Pan American Climate Studies (PACS)



AOML/PHOD Project Titles:


Inter-American Climate and Atlantic Ocean Variability (Enfield)
Mixed Layer Heat Transport in the Eastern Equatorial Pacific (Swenson)


NOAA Strategic Plan Element:

"Implement Seasonal-to-Interannual Climate Forecasts"


Principal Investigators and Area of Concentration:

Dr. David B. Enfield: XBTs, other observations and model fields
Dr. Mark S. Swenson: Drifters, other observations and model fields

The programmatic scope of PACS:

PACS is a joint program of the NOAA Office of Global Programs (OGP) and the Office of Oceanic and Atmospheric Research (OAR)/ Environmental Research Laboratories (ERL). PACS falls wi thin the scope of the U.S. GOALS (Global Ocean-Atmosphere-Land System) Program and addresses the advancement of our ability to predict seasonal to interannual climate variability over the Americas with an emphasis on precipitation.

The AOML PACS activities:

Drs. Enfield and Swenson are in the second of two PACS-funded biennial project cycles. The first (1994-1996), a single project entitled "Empirical Ocean Climate Studies" involved both PIs working together with coworkers and graduate students on the thematic areas listed below. In the second cycle (1996-1998) the PIs split into separate projects entitled "Inter-American Climate and Atlantic Ocean Variability" (Enfield, first and third objectives) and "Mixed Layer Heat Transport in the Eastern Equatorial Pacific" (Swenson, second and third objectives).

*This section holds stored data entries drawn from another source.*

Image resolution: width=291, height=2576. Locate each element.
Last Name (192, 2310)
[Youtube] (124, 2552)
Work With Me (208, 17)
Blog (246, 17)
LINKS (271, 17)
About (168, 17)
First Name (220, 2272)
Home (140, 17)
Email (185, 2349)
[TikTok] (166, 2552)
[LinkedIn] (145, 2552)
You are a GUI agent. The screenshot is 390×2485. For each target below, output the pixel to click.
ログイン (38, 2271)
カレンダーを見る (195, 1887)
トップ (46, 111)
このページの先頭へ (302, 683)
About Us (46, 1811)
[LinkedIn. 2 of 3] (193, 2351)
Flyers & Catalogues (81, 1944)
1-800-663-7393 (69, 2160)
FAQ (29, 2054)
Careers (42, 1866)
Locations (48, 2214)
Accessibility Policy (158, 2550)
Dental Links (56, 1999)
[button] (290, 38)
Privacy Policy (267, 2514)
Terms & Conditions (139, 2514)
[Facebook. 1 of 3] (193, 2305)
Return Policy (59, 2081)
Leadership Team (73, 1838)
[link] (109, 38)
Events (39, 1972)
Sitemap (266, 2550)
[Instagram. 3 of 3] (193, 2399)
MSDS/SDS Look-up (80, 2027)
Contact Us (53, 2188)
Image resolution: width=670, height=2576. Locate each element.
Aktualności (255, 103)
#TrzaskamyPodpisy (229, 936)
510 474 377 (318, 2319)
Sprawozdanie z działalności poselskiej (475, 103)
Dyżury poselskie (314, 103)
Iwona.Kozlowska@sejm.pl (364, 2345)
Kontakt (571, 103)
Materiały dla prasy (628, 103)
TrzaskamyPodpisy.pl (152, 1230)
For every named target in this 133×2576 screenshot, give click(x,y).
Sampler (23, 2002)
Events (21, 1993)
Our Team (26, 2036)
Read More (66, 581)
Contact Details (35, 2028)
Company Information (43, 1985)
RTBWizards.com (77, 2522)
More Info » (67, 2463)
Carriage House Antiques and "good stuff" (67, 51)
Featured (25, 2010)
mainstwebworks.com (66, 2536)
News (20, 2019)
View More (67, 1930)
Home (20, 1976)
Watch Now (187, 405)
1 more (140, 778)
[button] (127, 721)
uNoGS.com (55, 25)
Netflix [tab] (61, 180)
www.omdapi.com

The AOML/PHOD project objectives (connecting to progress and plans):

  1. Determine the scales and domains of tropical Atlantic and Pacific SST variability to which inter-American climate fluctuations are most sensitive.

  2. Use large scale data sets to assess -- through direct comparison of corresponding data and model fields -- the retrospective and diagnostic performance of the NMC operational OGCM as well as the associated coupled-model forecasts.

  3. Retrospectively examine the upper ocean heat balance based on the best data fields currently available and use this as a means to further diagnose how well model-derived fields reproduce the processes that effect changes in the SST distributions.